§ **Try it**:
List every ablation item named in the ablation table of the experimental results text below.

§ **Document passage**:
[Start of Attachment]
Key Experimental Results¶

Main Results¶

Reasoning benchmarks (Backbone: Qwen2.5-VL-7B):

Model	Video-Holmes Frames/Acc	LongVideo-Reason Frames/Acc
GPT-4o	32 / 42.0	-
Gemini-1.5-Pro	32 / 41.2	- / 69.3
LongVILA-R1	-	512 / 72.0
Video-R1	32 / 36.5	- / 68.1
VideoChat-R1	32 / 33.0	32 / 67.2
Qwen2.5-VL-7B	32 / 27.8	32 / 64.1
FrameThinker	15.9 / 46.8	20.6 / 76.1
Gain vs Baseline	-50% Frames / +19.0	-36% Frames / +12.0

Long video understanding benchmarks:

Model	LongVideoBench Frames/Acc	MLVU Frames/Acc	VideoMME-Long Frames/Acc	LVBench Frames/Acc
Video-R1	32 / 52.7	32 / 60.2	32 / 48.2	32 / 35.3
Qwen2.5-VL-7B	32 / 43.2	32 / 48.4	32 / 41.9	32 / 31.6
FrameThinker	21.1 / 52.9	23.2 / 59.1	24.1 / 47.6	23.9 / 36.6
Gain vs Baseline	-34% / +9.7	-28% / +10.7	-25% / +5.7	-25% / +5.0

Average accuracy across six benchmarks is 53.2%, a +10.4% improvement over the Qwen2.5-VL-7B baseline, with significantly fewer frames.

Ablation Study¶

Ablation Item	Key Finding
Training Stages	The full SFT+RL scheme significantly outperforms fine-tuning the baseline with only SFT or RL.
Format reward	Action usage dropped sharply in early training, inhibiting exploration → Discarded.
CCV Module	Enabling CCV during both training and inference brings tangible performance gains.
Action Reward Config	\(\lambda_{gfn}=0.2, \lambda_{cf}=0\) (favoring frame index queries) performed best.

Key Findings¶

Extreme Frame Efficiency: Achieved 76.1% on LongVideo-Reason with only 20.6 frames, surpassing LongVILA-R1 (72.0% with 512 frames) despite using 20x fewer frames.
Seeing Less, Understanding More: Proved that reducing frame count by 25%–50% improves accuracy, confirming that noisy context hinders reasoning.
[End of Attachment]
Source records:
[Start of Attachment]
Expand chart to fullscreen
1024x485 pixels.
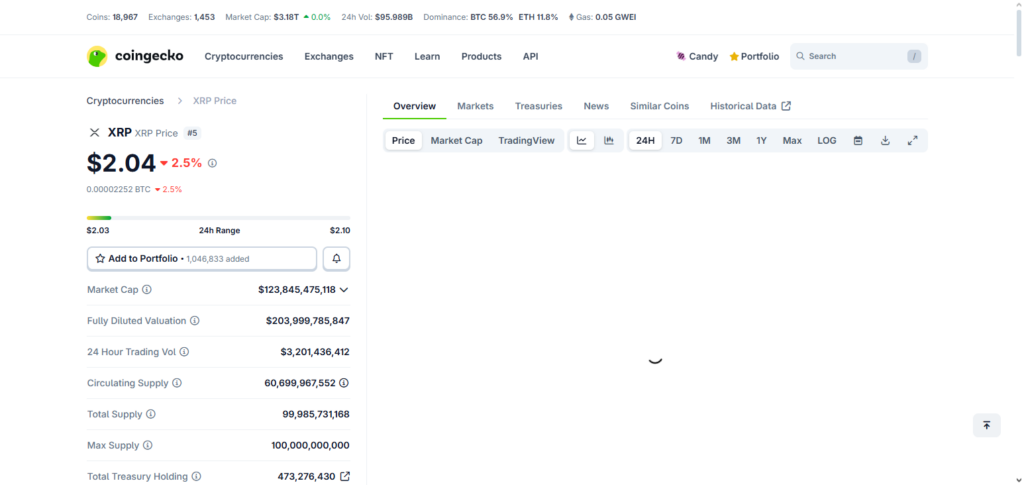click(912, 141)
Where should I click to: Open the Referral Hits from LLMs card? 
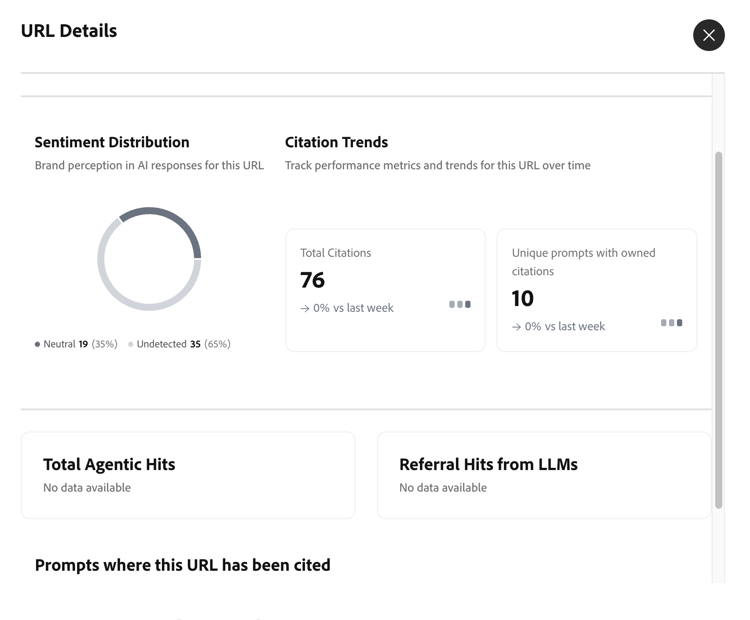point(543,475)
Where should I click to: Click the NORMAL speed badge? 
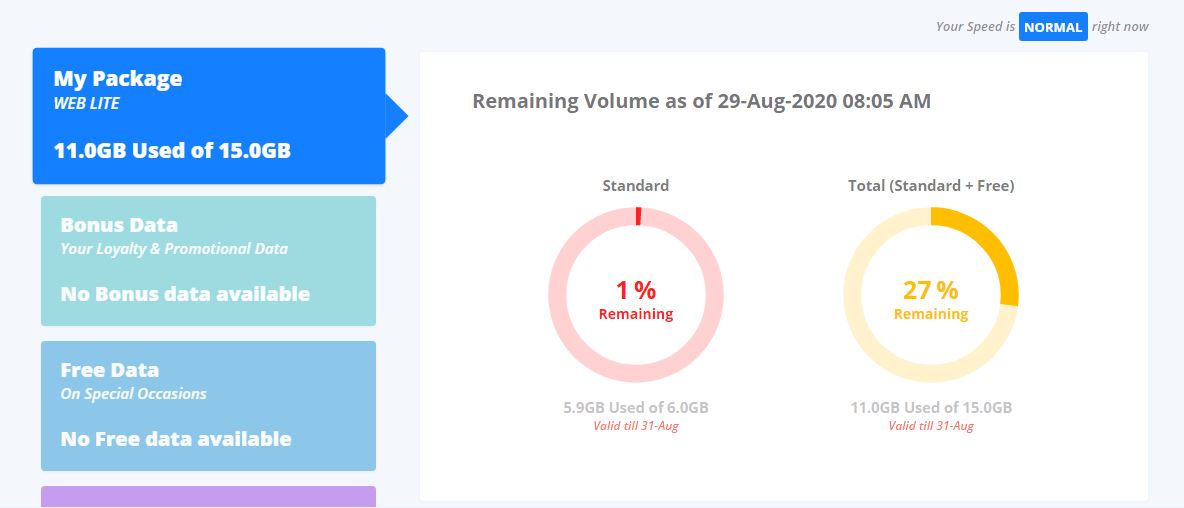(x=1053, y=26)
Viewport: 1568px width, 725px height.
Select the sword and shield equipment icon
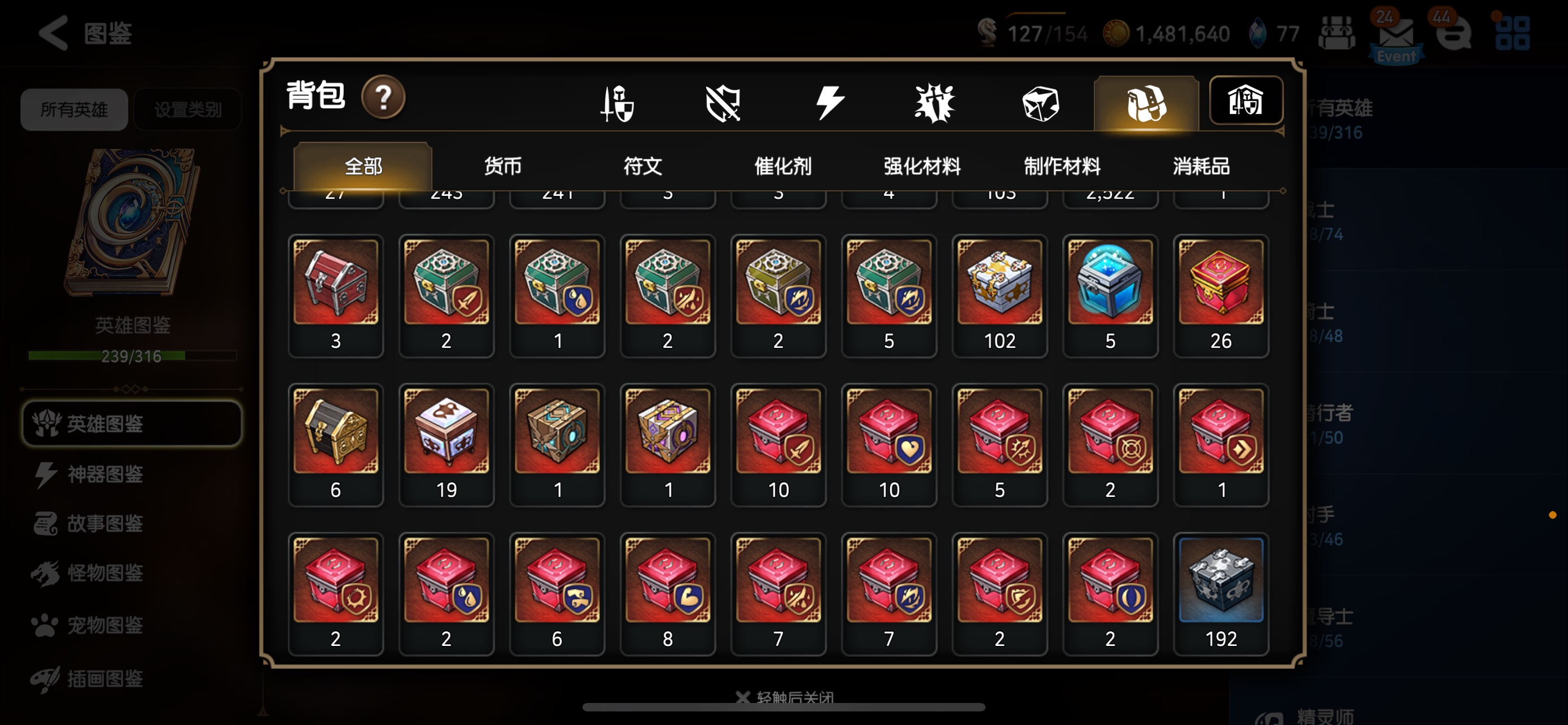(617, 103)
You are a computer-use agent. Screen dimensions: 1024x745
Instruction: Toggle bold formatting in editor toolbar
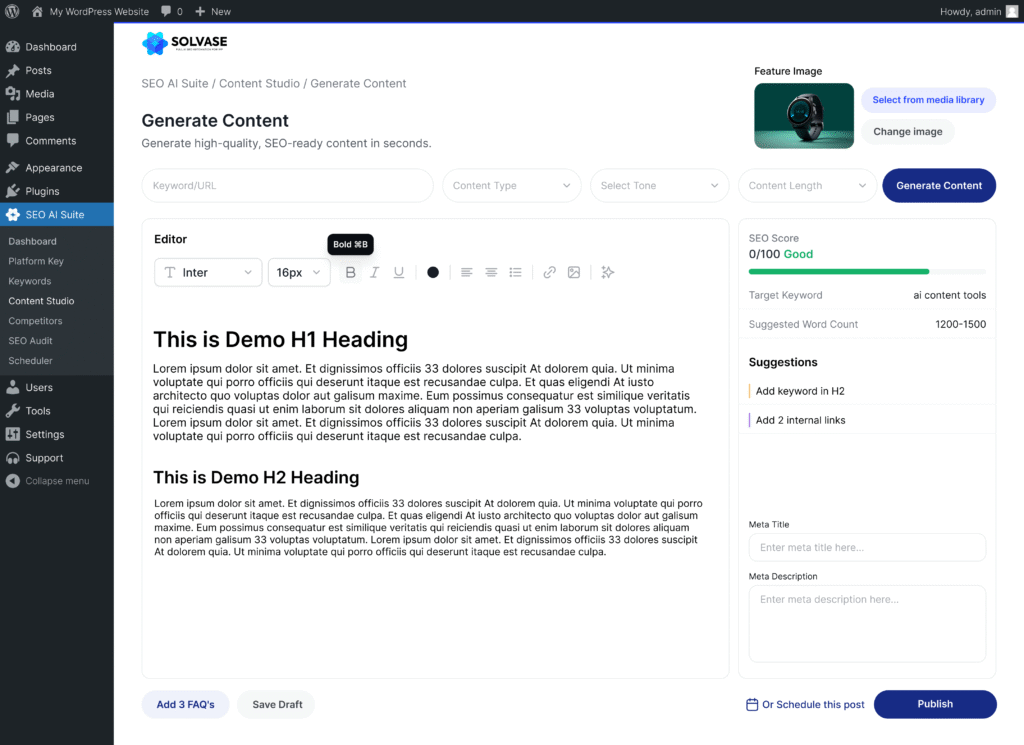(350, 272)
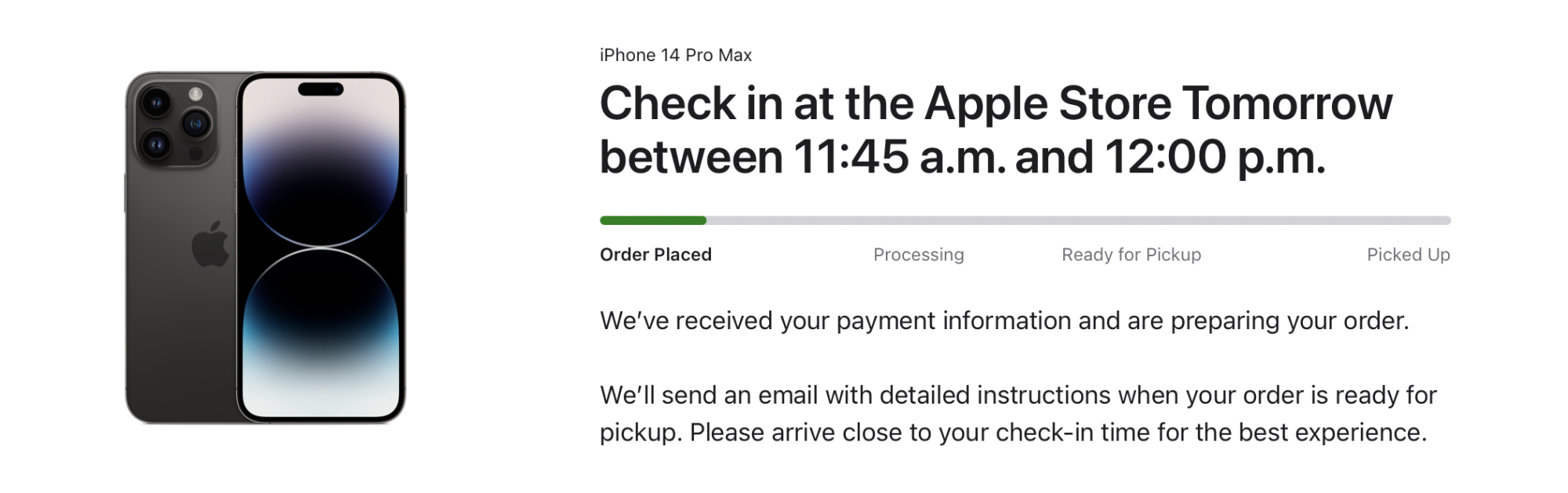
[End of Attachment]
§ **Solution for this exercise**:
Training Stages
Format reward
CCV Module
Action Reward Config